Ben Heller bought Jackson Pollock’s One, Number 31, 1950, when he lived in an apartment with lower ceilings. When he and Pollock installed the painting, it was too tall for the room; Pollock shrugged and stapled the top few inches of the canvas to the ceiling. Mark Rothko’s Four Darks in Red, from 1958, is at the Whitney. Pollock’s Echo (Number 25, 1951) went to MoMA in 1969. Heller’s small, fine collection of pre-Columbian American, African, and ancient sculpture complemented the paintings. Photo: Courtesy of Ben Heller

If you had Ben Heller’s eye, you’d have picked 50 straight Derby winners, or signed 100 future Hall of Fame ballplayers when they were 17. “When I think of my old apartment on the Upper West Side,” says the tall, spry Heller, who is 91, “even I’m shocked.” In the mid-1950s, the talent he was spotting was Abstract Expressionist, and the art he amassed and later sold would be worth about a billion dollars today.

In this living room at 151 Central Park West — where Heller lived from 1959 to around 1975 he had three Jackson Pollocks and one Barnett Newman. In the dining room was a Giacometti sculpture, a Kline, and a Johns. Also hanging around were works by Willem de Kooning, Arshile Gorky, Philip Guston, Robert Motherwell, Adolph Gottlieb, Mark Rothko, and Clyfford Still.

In the dining room, a pair of Rothkos. The one on the left, Number 27, 1954, is in a private collection; the one on the right, Earth and Green, from 1955, is at the Museum Ludwig in Cologne. Photo: Courtesy of Ben Heller

How did a young textile executive have such an incredible eye? In 1949, 24 and newly married, Heller was living at Riverside Drive and 100th Street. Intent on owning a major work, he bought a Georges Braque still life, and then other safe bets by artists he had seen at MoMA and the Met. But he was scared to buy the more experimental American work he was emotionally drawn to. “The eye is a rare thing,” he says, “but it came on my own with careful study, like a yeshiva boy.”

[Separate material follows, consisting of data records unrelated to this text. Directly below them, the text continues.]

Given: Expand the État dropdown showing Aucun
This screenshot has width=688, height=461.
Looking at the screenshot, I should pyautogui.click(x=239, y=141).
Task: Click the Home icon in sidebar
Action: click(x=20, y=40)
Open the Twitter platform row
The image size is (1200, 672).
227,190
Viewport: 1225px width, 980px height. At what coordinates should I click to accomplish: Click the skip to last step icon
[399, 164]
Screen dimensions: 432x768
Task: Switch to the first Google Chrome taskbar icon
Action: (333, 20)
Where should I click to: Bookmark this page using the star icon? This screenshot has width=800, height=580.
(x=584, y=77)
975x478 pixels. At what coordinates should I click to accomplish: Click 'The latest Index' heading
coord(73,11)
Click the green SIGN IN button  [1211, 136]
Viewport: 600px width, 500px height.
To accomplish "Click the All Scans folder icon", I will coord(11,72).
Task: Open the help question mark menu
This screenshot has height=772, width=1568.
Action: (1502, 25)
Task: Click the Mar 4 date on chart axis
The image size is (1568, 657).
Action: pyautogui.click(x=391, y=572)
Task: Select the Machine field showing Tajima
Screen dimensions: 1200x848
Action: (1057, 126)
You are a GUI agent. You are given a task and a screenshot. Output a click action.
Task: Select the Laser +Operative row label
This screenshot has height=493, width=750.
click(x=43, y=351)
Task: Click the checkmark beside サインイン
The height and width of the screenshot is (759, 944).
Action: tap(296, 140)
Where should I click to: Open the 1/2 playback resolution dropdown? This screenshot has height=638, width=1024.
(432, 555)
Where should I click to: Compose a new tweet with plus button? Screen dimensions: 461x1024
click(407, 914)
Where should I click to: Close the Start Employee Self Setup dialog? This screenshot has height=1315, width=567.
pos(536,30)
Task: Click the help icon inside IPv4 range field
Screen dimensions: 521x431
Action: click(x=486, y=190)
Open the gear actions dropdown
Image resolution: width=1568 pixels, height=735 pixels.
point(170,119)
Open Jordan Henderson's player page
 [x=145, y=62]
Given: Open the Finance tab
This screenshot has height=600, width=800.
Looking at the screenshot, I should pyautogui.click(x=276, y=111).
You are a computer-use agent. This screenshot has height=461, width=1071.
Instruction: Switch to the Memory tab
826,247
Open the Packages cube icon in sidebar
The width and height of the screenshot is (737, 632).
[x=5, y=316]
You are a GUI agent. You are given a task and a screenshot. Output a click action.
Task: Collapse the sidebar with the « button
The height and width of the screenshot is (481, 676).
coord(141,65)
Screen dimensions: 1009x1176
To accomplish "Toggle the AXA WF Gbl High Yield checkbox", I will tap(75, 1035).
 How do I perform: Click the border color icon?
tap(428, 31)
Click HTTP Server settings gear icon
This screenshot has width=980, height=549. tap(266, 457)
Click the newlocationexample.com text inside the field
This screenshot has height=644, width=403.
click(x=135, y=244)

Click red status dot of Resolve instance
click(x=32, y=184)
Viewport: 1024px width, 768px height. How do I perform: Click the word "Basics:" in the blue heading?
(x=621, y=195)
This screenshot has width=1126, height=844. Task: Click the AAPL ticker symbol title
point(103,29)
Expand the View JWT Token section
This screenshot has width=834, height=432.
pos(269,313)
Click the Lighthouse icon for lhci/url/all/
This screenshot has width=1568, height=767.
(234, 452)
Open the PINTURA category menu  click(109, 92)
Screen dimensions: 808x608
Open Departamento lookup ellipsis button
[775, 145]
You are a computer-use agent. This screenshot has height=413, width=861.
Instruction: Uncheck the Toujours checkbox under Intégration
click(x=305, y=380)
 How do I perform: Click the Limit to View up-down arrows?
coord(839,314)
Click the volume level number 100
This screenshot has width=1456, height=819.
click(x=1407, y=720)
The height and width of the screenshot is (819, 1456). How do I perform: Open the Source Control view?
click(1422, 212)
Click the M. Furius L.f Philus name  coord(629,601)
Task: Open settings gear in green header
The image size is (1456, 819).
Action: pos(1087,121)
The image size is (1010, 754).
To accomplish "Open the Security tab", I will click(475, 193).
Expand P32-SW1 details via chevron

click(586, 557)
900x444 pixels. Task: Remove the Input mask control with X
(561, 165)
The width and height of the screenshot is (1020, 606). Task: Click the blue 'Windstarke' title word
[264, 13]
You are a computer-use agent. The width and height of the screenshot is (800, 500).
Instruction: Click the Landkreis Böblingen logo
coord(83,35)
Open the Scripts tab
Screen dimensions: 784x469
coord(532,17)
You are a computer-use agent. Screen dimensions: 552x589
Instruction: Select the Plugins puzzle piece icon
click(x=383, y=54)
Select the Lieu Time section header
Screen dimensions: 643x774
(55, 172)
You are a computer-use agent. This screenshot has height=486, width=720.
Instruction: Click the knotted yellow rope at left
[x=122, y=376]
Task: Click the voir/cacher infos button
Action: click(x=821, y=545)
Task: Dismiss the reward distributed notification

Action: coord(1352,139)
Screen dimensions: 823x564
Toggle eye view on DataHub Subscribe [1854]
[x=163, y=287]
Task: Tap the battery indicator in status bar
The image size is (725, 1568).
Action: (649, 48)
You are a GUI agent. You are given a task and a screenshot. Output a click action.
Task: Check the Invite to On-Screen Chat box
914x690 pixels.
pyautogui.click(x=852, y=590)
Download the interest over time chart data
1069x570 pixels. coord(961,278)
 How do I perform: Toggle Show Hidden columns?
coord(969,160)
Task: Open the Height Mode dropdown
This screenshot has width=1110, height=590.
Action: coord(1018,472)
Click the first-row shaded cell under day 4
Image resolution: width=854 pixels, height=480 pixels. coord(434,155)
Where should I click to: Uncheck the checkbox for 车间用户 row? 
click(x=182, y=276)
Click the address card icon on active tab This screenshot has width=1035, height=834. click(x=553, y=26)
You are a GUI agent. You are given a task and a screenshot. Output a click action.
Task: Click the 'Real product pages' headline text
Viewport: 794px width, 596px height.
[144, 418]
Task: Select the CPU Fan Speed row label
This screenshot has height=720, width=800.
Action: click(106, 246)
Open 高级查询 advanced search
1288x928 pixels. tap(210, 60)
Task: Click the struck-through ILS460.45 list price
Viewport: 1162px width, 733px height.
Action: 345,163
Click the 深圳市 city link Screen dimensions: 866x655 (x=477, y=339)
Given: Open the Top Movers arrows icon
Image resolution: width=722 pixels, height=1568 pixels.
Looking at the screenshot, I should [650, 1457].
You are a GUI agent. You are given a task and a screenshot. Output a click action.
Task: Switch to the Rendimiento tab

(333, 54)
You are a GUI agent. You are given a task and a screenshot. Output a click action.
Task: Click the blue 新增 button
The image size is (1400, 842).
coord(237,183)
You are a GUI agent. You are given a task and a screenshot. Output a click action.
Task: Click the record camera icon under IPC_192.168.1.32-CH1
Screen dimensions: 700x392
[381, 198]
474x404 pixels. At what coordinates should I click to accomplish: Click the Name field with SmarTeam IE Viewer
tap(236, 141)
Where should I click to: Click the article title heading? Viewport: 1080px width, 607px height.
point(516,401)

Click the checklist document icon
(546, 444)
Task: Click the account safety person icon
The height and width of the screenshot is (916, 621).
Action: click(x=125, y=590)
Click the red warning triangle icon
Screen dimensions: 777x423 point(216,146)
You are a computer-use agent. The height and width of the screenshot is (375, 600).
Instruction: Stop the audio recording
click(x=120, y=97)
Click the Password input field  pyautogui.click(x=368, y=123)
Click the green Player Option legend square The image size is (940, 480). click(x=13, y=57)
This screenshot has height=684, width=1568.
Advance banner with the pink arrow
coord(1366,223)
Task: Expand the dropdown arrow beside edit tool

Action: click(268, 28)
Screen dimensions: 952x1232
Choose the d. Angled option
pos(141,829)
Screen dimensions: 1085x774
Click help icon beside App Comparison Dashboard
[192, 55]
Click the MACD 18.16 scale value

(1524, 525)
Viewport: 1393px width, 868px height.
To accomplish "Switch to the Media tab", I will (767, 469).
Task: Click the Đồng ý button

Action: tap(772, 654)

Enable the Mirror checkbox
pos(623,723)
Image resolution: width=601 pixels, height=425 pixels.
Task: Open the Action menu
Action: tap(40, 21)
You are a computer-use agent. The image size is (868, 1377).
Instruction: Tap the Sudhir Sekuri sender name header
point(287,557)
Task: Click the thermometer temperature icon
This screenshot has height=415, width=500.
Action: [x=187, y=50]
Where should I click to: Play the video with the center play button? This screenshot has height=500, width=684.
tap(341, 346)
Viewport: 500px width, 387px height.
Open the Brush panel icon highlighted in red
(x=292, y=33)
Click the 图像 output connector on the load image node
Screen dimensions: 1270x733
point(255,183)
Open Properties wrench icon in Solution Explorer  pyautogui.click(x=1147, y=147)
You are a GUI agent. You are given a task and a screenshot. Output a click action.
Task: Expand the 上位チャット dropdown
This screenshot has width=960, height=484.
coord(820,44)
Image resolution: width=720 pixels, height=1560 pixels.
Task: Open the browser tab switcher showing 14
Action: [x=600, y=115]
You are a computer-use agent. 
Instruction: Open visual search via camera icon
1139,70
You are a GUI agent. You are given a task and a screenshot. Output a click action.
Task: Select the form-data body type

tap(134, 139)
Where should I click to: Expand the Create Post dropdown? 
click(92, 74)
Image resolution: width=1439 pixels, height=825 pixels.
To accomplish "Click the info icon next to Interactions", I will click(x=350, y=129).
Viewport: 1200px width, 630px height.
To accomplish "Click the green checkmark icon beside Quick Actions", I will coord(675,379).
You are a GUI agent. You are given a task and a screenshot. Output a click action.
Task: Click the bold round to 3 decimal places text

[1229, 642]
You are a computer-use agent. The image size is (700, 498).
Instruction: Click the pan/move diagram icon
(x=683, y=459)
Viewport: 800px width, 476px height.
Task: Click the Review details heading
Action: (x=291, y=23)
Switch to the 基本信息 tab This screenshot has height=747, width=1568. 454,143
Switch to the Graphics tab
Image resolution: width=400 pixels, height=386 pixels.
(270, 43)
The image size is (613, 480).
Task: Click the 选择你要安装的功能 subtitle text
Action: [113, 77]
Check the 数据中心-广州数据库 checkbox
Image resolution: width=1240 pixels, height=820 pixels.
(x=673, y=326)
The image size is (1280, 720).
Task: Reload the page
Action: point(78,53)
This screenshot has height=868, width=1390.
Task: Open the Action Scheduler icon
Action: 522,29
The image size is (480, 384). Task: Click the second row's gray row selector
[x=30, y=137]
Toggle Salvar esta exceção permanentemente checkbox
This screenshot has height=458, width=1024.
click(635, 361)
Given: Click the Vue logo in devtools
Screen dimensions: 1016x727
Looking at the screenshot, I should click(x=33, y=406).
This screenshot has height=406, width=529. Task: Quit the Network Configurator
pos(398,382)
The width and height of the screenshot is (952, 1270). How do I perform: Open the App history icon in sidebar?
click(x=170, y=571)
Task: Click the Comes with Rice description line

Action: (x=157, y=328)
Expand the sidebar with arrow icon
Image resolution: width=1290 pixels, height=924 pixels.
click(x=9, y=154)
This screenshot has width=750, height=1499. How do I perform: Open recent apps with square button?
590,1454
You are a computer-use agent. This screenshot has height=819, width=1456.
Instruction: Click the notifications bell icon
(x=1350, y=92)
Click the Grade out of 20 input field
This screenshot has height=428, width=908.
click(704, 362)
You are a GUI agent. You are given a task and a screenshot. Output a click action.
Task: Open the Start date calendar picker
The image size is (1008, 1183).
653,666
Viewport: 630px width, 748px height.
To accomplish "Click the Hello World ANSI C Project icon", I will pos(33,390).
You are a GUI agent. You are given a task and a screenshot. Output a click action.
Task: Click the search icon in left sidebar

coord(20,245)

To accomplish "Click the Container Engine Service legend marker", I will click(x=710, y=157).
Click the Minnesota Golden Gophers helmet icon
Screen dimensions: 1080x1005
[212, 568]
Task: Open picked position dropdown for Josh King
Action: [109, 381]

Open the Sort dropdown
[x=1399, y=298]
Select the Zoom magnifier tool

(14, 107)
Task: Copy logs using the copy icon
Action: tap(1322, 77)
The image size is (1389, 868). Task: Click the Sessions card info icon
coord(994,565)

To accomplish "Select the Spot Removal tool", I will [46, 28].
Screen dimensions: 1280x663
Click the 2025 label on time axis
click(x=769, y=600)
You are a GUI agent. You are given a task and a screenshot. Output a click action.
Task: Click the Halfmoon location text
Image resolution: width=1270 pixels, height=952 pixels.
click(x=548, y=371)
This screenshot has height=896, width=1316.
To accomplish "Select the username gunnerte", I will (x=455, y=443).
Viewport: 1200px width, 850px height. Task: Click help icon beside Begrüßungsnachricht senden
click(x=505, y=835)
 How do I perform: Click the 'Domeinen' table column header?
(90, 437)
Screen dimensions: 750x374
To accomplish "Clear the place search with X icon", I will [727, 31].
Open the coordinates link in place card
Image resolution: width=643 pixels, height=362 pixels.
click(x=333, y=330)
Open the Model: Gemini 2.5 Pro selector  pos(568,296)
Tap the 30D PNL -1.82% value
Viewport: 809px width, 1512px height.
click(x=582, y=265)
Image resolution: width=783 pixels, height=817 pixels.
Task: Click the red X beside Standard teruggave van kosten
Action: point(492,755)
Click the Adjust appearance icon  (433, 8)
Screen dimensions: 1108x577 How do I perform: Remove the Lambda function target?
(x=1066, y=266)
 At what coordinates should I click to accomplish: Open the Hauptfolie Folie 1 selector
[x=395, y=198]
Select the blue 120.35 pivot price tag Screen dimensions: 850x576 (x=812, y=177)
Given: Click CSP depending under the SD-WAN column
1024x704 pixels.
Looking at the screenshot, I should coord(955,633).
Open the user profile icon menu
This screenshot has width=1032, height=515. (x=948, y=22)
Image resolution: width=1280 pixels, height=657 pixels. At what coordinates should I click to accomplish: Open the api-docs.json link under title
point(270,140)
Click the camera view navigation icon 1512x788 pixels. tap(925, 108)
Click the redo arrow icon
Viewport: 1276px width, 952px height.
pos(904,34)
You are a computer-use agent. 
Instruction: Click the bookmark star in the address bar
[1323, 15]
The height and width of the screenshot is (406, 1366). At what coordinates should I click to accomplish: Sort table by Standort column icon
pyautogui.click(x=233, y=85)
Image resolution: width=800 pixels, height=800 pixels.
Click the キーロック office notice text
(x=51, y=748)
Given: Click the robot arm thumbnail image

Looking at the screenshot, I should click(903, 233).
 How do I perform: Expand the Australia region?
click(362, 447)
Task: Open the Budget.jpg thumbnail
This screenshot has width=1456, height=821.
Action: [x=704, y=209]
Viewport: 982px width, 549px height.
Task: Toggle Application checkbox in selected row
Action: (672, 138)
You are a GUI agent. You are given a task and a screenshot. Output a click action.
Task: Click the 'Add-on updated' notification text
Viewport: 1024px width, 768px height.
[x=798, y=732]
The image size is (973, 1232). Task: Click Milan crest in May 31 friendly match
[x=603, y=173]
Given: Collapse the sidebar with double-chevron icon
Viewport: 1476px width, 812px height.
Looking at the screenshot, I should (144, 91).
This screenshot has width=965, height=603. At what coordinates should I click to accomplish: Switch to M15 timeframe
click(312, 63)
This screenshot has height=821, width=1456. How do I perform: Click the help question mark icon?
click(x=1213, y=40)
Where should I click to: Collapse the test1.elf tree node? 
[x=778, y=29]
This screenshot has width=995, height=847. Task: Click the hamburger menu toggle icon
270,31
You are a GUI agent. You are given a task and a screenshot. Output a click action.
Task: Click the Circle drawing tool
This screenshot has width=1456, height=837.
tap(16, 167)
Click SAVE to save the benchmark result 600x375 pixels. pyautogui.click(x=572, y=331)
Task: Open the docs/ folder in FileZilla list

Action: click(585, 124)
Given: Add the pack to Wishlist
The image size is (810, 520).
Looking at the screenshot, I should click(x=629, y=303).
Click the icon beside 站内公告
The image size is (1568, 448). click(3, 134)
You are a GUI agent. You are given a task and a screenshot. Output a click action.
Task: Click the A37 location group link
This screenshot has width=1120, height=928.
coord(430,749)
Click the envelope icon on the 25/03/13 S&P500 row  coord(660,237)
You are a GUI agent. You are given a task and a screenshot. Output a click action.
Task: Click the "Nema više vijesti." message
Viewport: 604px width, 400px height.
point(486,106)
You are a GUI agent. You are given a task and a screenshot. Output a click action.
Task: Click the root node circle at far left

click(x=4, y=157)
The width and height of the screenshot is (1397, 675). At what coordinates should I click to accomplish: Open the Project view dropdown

Then he met Pollock, around 1953, on a weekend in East Hampton, and the two men clicked. Heller visited his studio and was taken with an unnamed painting (later known as One, Number 31, 1950) and another that Pollock called Echo. The former was priced high, at $8,000, and he backed out until Pollock let him pay in installments. Because he liked Heller, Pollock threw in another painting, the black enamel No. 6, 1952. Advised that he could also get Echo, Heller bought that one, too, for another $3,500. Heller says when One was delivered on a roll, he and Pollock “unlawfully placed it on the top of the elevator and schlepped it in.” It turned out to be too tall for the room; Pollock laughed, shrugged, and had Heller hold the ladder as he stapled the top few inches of canvas to the ceiling. At Pollock’s death in 1956, Lee Krasner said her loner husband considered Heller his closest friend.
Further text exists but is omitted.